The mortgage industry has called for the continued maintenance and development of the Mortgage Code in the run-up to statutory regulation under the FSA.
Speaking at the Treasury Mortgage Seminar, David Seviour, franchise support director at Allied Dunbar, highlighted the risks to mortgage buyers if current regulation fell by the wayside.
He told the seminar that while statutory regulation does look inevitable, it could take three years to implement.
Seviour said: “During this time when a new regulatory framework is being created, there is a danger that those who may have subscribed to a voluntary Code – because they felt they had no choice – may feel that this is an opportunity to withdraw from the Code on the basis of ‘why should I incur costs today when I do not know what the new regime will look like in the future?'”
As a result, the industry must stand behind the Code and continue to develop it. Should this not happen, he said, recent developments in consumer protection could be lost, damaging market confidence.
The Mortgage Code Compliance Board share this fear. It said in its response to the Treasury consultation on mortgage regulation that it would continue to develop and enhance the Code.

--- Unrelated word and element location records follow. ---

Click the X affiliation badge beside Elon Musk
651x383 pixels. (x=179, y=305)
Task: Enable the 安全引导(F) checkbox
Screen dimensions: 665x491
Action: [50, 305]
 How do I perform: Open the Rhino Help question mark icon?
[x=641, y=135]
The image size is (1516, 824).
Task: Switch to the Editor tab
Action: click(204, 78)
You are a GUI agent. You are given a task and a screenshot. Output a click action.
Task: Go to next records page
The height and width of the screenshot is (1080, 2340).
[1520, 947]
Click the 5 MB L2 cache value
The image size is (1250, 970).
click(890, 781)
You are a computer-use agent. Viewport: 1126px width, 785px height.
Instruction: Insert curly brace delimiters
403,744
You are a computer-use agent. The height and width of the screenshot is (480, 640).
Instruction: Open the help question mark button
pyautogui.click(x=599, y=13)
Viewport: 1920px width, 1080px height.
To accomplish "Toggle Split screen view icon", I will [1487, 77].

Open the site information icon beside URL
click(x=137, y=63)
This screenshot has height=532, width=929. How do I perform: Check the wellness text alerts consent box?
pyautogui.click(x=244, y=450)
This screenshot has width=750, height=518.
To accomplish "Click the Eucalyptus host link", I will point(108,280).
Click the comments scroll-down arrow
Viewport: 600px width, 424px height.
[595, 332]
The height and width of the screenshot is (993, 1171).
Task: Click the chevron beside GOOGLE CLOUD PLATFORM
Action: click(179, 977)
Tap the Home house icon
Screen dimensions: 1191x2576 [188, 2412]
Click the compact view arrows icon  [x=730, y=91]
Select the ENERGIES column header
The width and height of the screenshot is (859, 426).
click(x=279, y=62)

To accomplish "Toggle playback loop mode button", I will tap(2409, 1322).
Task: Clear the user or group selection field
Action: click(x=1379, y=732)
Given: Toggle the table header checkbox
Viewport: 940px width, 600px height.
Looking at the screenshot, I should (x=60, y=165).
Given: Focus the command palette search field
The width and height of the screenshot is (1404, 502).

Also speaking at the seminar, Michael Coogan, CML director general, said that while statutory regulation was an ideal opportunity to clarify regulation, in practice it could be difficult to achieve.
He said: “As each day passes, the prospect of a simple statutory regime recedes. Each intervention by different Government departments makes it increasingly difficult for a ‘joined up’ approach to regulation to be taken.”